_EXERCISE TEXT_.
◆ ◆ ◆ ◆ ◆

Elshamy has now been imprisoned for more than 38 weeks and has lost a third of his body weight during his hunger strike.

The doctor reviewing his test results told Al Jazeera: “He has started to have impaired liver and kidney function… All of these can cause big problems for him. This means that his organs are in danger."

Elshamy has been detained in Tora prison, Cairo, after being arrested last August while reporting on a police raid on a sit-in in support of the country's Islamist president, Mohamed Morsi.

Three more Al Jazeera journalists – Peter Greste, Mohammed Fahmy and Baher Mohammed – have been held in the Tora prison for 135 days.

A Times editorial today called for Elshamy's release along with his fellow Al Jazeera journalists.

It said: “The imprisonment of the journalists shows how the law has been corrupted. There is nothing in the way of evidence, and it seems quite likely that the arrests were the result of a misunderstanding.

“Seven court hearings against three of the journalists have produced absolutely nothing to substantiate the charges…

It added: “The Egyptian courts and government need to free the journalists before they become a symbol of a counter-revolution gone wrong. The administration cannot simply assert that it is less extreme than the Muslim Brotherhood after its tainted period in power. It has to prove it.”

Last month Al Jazeera filed a legal action against the state of Egypt. Lawyers for the Qatari-owned broadcaster told the government in Cairo that they would be seeking $150m (nearly £90m) in compensation after the broadcasters operations were shut down in the country.

Last week, Elshamy wrote from his prison cell about his hunger strike and predicted that "victory is imminent". He said: "I believe that I am walking a path that will make the future better than the past. I am a story being written…it will be a happy one indeed.

Here is an extract:

On Tuesday night, May 5th, while I was spending my birthday sleeping, two prison guards came to my cell and asked me to accompany them to meet the officer in-charge at nine o'clock.

This was rather strange but later I found out that the prison authorities had received a message from the Minister's Assistant for Prison Affairs, inquiring about my health situation.

This was followed by a visit by the same person in the morning of Wednesday, 6th May.

There was apparent confusion.  He was trying to convince me to put an end to my hunger strike, saying that it was " a sin " one time , or that " Egypt needed me " another time.  So I replied: "Egypt needs me to be in prison?".

◆ ◆ ◆ ◆ ◆

_SUPPLIED RECORDS_.
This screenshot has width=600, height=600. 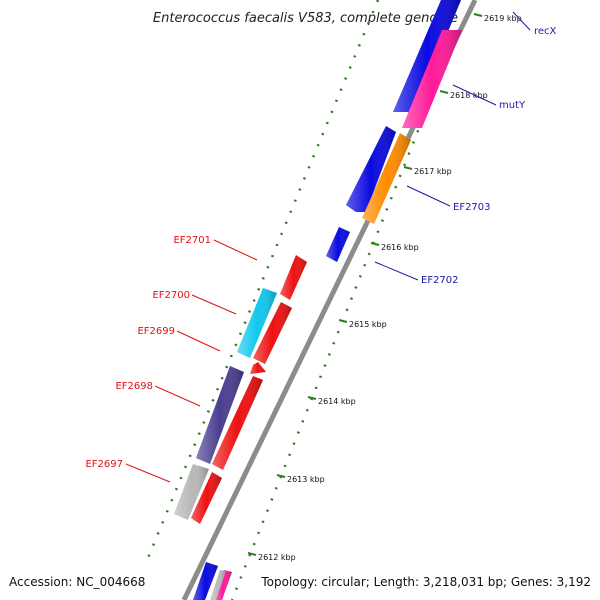 I want to click on gene-label-ef2700: EF2700, so click(x=171, y=296).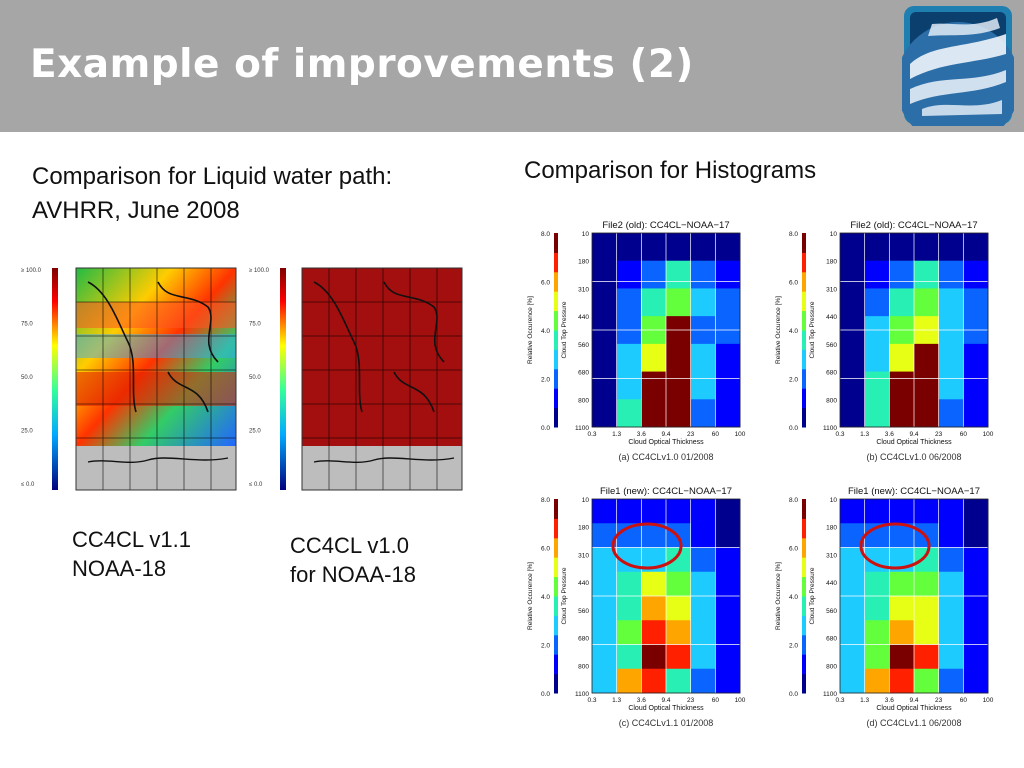 This screenshot has width=1024, height=768. What do you see at coordinates (716, 434) in the screenshot?
I see `x-tick-label: 60` at bounding box center [716, 434]. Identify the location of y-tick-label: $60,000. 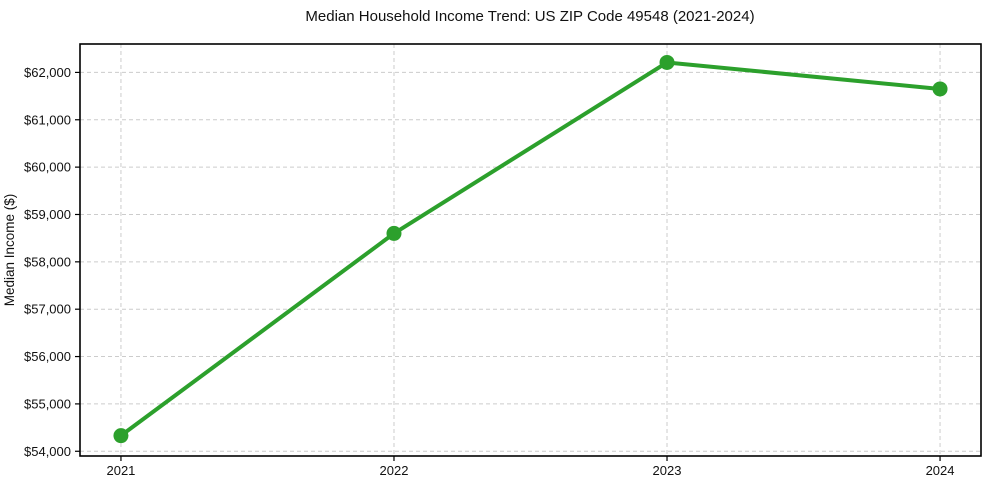
(48, 168).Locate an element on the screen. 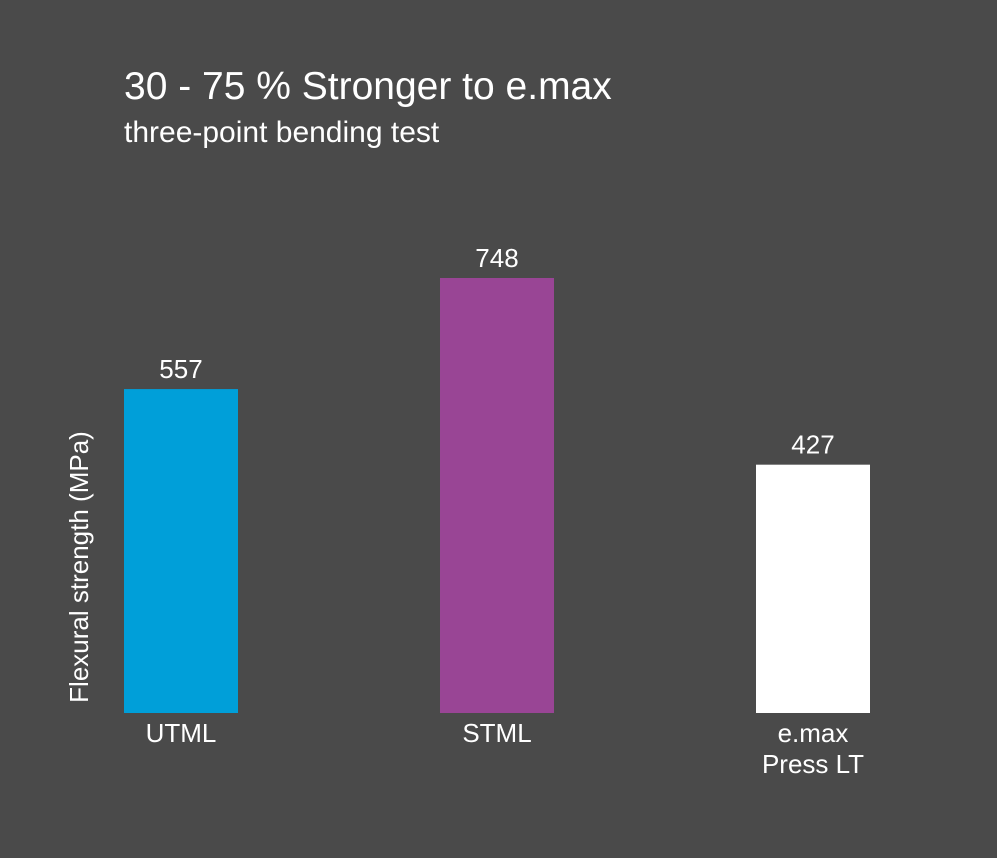 The height and width of the screenshot is (858, 997). y-axis-label: Flexural strength (MPa) is located at coordinates (79, 567).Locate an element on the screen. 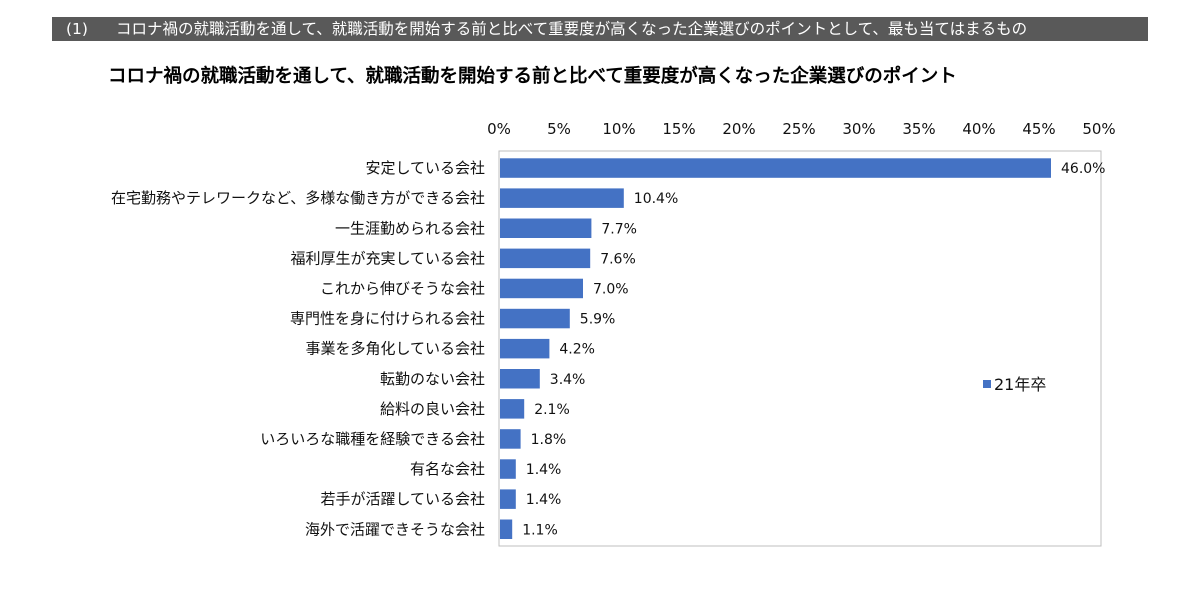 Image resolution: width=1200 pixels, height=593 pixels. x-tick-label: 0% is located at coordinates (499, 129).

◆ ◆ ◆ ◆ ◆

_YOUR TASKS_.
1. List every Al Jazeera journalist whom the passage on Elshamy's hunger strike names as held in Tora prison.
2. Duplicate the portion of the passage on Elshamy's hunger strike between "The doctor reviewing" and "of a misunderstanding.", inclusive.

_ANSWERS FOR THIS EXERCISE_.
1. Elshamy, Peter Greste, Mohammed Fahmy, Baher Mohammed

2.
The doctor reviewing his test results told Al Jazeera: “He has started to have impaired liver and kidney function… All of these can cause big problems for him. This means that his organs are in danger."

Elshamy has been detained in Tora prison, Cairo, after being arrested last August while reporting on a police raid on a sit-in in support of the country's Islamist president, Mohamed Morsi.

Three more Al Jazeera journalists – Peter Greste, Mohammed Fahmy and Baher Mohammed – have been held in the Tora prison for 135 days.

A Times editorial today called for Elshamy's release along with his fellow Al Jazeera journalists.

It said: “The imprisonment of the journalists shows how the law has been corrupted. There is nothing in the way of evidence, and it seems quite likely that the arrests were the result of a misunderstanding.